** Assigned task **
Make an exact copy of every record that follows.
╭─ Supplied data
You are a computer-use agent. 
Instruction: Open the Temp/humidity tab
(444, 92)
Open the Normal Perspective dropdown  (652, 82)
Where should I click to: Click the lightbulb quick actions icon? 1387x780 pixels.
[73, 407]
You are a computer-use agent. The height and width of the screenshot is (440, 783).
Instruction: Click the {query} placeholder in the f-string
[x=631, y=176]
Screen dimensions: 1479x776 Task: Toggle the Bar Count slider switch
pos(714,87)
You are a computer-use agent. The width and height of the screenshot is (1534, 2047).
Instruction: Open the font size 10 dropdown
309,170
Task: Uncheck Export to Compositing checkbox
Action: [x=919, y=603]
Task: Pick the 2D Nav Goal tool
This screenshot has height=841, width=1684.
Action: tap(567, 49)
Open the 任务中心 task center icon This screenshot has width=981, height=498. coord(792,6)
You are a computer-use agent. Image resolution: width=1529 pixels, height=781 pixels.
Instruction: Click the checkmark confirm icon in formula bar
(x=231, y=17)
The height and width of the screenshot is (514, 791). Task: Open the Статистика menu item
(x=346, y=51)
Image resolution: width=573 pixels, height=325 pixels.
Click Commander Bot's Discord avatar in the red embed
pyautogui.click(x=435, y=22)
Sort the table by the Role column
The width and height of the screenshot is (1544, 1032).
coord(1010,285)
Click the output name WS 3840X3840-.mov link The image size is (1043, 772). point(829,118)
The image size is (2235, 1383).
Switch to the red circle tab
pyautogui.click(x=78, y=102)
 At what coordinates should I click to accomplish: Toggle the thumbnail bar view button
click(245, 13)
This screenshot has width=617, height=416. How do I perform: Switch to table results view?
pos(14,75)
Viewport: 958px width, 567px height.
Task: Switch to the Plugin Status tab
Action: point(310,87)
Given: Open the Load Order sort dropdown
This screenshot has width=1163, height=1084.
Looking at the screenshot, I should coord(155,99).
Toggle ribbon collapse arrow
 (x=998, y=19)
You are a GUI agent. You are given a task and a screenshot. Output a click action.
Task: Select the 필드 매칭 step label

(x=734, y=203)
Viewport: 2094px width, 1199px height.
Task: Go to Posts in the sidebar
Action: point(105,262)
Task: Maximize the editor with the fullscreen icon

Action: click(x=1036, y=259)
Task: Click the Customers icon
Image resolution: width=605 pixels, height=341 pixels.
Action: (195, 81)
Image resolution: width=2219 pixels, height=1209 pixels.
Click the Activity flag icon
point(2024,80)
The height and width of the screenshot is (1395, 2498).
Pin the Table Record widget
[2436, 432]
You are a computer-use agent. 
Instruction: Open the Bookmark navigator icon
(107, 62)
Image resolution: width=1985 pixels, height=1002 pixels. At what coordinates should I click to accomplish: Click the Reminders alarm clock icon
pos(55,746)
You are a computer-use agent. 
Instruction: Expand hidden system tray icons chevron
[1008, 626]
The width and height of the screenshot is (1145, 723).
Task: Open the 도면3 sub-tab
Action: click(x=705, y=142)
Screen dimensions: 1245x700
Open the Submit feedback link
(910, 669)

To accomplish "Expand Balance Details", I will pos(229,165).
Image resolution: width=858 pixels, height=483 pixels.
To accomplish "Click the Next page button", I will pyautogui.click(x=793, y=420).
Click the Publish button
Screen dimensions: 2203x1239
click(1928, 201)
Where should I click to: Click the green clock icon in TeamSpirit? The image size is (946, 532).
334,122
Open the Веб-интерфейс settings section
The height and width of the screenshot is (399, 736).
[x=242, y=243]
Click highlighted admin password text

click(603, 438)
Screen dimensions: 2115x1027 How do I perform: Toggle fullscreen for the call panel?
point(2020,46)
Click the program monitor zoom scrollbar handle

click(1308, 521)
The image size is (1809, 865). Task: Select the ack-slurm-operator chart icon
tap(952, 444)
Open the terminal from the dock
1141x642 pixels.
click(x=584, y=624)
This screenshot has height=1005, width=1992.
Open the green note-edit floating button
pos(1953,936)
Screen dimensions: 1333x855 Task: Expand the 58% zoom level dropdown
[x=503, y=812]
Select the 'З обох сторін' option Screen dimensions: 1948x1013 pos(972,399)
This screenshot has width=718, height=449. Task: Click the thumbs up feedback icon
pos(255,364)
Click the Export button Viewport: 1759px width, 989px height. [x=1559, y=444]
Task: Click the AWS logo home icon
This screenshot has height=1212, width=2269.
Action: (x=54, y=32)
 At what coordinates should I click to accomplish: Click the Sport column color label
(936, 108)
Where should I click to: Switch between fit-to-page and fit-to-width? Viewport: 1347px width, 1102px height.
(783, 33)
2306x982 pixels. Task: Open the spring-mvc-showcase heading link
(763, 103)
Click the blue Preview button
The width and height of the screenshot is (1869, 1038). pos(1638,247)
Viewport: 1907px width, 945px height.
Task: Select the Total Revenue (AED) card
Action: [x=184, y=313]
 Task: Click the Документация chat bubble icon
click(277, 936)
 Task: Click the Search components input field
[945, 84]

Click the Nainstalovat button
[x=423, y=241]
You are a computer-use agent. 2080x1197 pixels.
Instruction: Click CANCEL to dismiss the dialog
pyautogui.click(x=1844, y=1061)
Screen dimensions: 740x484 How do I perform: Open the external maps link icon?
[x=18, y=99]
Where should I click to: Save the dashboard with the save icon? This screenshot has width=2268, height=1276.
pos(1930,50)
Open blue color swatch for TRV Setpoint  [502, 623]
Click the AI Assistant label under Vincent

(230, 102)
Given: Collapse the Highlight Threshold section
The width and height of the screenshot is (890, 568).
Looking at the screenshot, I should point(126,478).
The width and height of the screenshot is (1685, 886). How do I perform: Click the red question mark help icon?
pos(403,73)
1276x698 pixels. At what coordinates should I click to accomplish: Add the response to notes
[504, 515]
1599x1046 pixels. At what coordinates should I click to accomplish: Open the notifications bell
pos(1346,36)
╰─
** Result below **
You are a computer-use agent. 
Instruction: Open the Temp/humidity tab
(444, 92)
Open the Normal Perspective dropdown  (652, 82)
Where should I click to: Click the lightbulb quick actions icon? 1387x780 pixels.
[73, 407]
You are a computer-use agent. The height and width of the screenshot is (440, 783).
Instruction: Click the {query} placeholder in the f-string
[x=631, y=176]
Screen dimensions: 1479x776 Task: Toggle the Bar Count slider switch
pos(714,87)
You are a computer-use agent. The width and height of the screenshot is (1534, 2047).
Instruction: Open the font size 10 dropdown
309,170
Task: Uncheck Export to Compositing checkbox
Action: [x=919, y=603]
Task: Pick the 2D Nav Goal tool
This screenshot has height=841, width=1684.
Action: tap(567, 49)
Open the 任务中心 task center icon This screenshot has width=981, height=498. coord(792,6)
You are a computer-use agent. Image resolution: width=1529 pixels, height=781 pixels.
Instruction: Click the checkmark confirm icon in formula bar
(x=231, y=17)
The height and width of the screenshot is (514, 791). Task: Open the Статистика menu item
(x=346, y=51)
Image resolution: width=573 pixels, height=325 pixels.
Click Commander Bot's Discord avatar in the red embed
pyautogui.click(x=435, y=22)
Sort the table by the Role column
The width and height of the screenshot is (1544, 1032).
coord(1010,285)
Click the output name WS 3840X3840-.mov link The image size is (1043, 772). point(829,118)
The image size is (2235, 1383).
Switch to the red circle tab
pyautogui.click(x=78, y=102)
 At what coordinates should I click to accomplish: Toggle the thumbnail bar view button
click(245, 13)
This screenshot has width=617, height=416. How do I perform: Switch to table results view?
pos(14,75)
Viewport: 958px width, 567px height.
Task: Switch to the Plugin Status tab
Action: point(310,87)
Given: Open the Load Order sort dropdown
This screenshot has width=1163, height=1084.
Looking at the screenshot, I should coord(155,99).
Toggle ribbon collapse arrow
 (x=998, y=19)
You are a GUI agent. You are given a task and a screenshot. Output a click action.
Task: Select the 필드 매칭 step label

(x=734, y=203)
Viewport: 2094px width, 1199px height.
Task: Go to Posts in the sidebar
Action: point(105,262)
Task: Maximize the editor with the fullscreen icon

Action: click(x=1036, y=259)
Task: Click the Customers icon
Image resolution: width=605 pixels, height=341 pixels.
Action: (195, 81)
Image resolution: width=2219 pixels, height=1209 pixels.
Click the Activity flag icon
point(2024,80)
The height and width of the screenshot is (1395, 2498).
Pin the Table Record widget
[2436, 432]
You are a computer-use agent. 
Instruction: Open the Bookmark navigator icon
(107, 62)
Image resolution: width=1985 pixels, height=1002 pixels. At what coordinates should I click to accomplish: Click the Reminders alarm clock icon
pos(55,746)
You are a computer-use agent. 
Instruction: Expand hidden system tray icons chevron
[1008, 626]
The width and height of the screenshot is (1145, 723).
Task: Open the 도면3 sub-tab
Action: click(x=705, y=142)
Screen dimensions: 1245x700
Open the Submit feedback link
(910, 669)

To accomplish "Expand Balance Details", I will pos(229,165).
Image resolution: width=858 pixels, height=483 pixels.
To accomplish "Click the Next page button", I will pyautogui.click(x=793, y=420).
Click the Publish button
Screen dimensions: 2203x1239
click(1928, 201)
Where should I click to: Click the green clock icon in TeamSpirit? The image size is (946, 532).
334,122
Open the Веб-интерфейс settings section
The height and width of the screenshot is (399, 736).
[x=242, y=243]
Click highlighted admin password text

click(603, 438)
Screen dimensions: 2115x1027 How do I perform: Toggle fullscreen for the call panel?
point(2020,46)
Click the program monitor zoom scrollbar handle

click(1308, 521)
The image size is (1809, 865). Task: Select the ack-slurm-operator chart icon
tap(952, 444)
Open the terminal from the dock
1141x642 pixels.
click(x=584, y=624)
This screenshot has height=1005, width=1992.
Open the green note-edit floating button
pos(1953,936)
Screen dimensions: 1333x855 Task: Expand the 58% zoom level dropdown
[x=503, y=812]
Select the 'З обох сторін' option Screen dimensions: 1948x1013 pos(972,399)
This screenshot has width=718, height=449. Task: Click the thumbs up feedback icon
pos(255,364)
Click the Export button Viewport: 1759px width, 989px height. [x=1559, y=444]
Task: Click the AWS logo home icon
This screenshot has height=1212, width=2269.
Action: (x=54, y=32)
 At what coordinates should I click to accomplish: Click the Sport column color label
(936, 108)
Where should I click to: Switch between fit-to-page and fit-to-width? Viewport: 1347px width, 1102px height.
(783, 33)
2306x982 pixels. Task: Open the spring-mvc-showcase heading link
(763, 103)
Click the blue Preview button
The width and height of the screenshot is (1869, 1038). pos(1638,247)
Viewport: 1907px width, 945px height.
Task: Select the Total Revenue (AED) card
Action: [x=184, y=313]
 Task: Click the Документация chat bubble icon
click(277, 936)
 Task: Click the Search components input field
[945, 84]

Click the Nainstalovat button
[x=423, y=241]
You are a computer-use agent. 2080x1197 pixels.
Instruction: Click CANCEL to dismiss the dialog
pyautogui.click(x=1844, y=1061)
Screen dimensions: 740x484 How do I perform: Open the external maps link icon?
[x=18, y=99]
Where should I click to: Save the dashboard with the save icon? This screenshot has width=2268, height=1276.
pos(1930,50)
Open blue color swatch for TRV Setpoint  [502, 623]
Click the AI Assistant label under Vincent

(230, 102)
Given: Collapse the Highlight Threshold section
The width and height of the screenshot is (890, 568).
Looking at the screenshot, I should point(126,478).
The width and height of the screenshot is (1685, 886). How do I perform: Click the red question mark help icon?
pos(403,73)
1276x698 pixels. At what coordinates should I click to accomplish: Add the response to notes
[504, 515]
1599x1046 pixels. At what coordinates should I click to accomplish: Open the notifications bell
pos(1346,36)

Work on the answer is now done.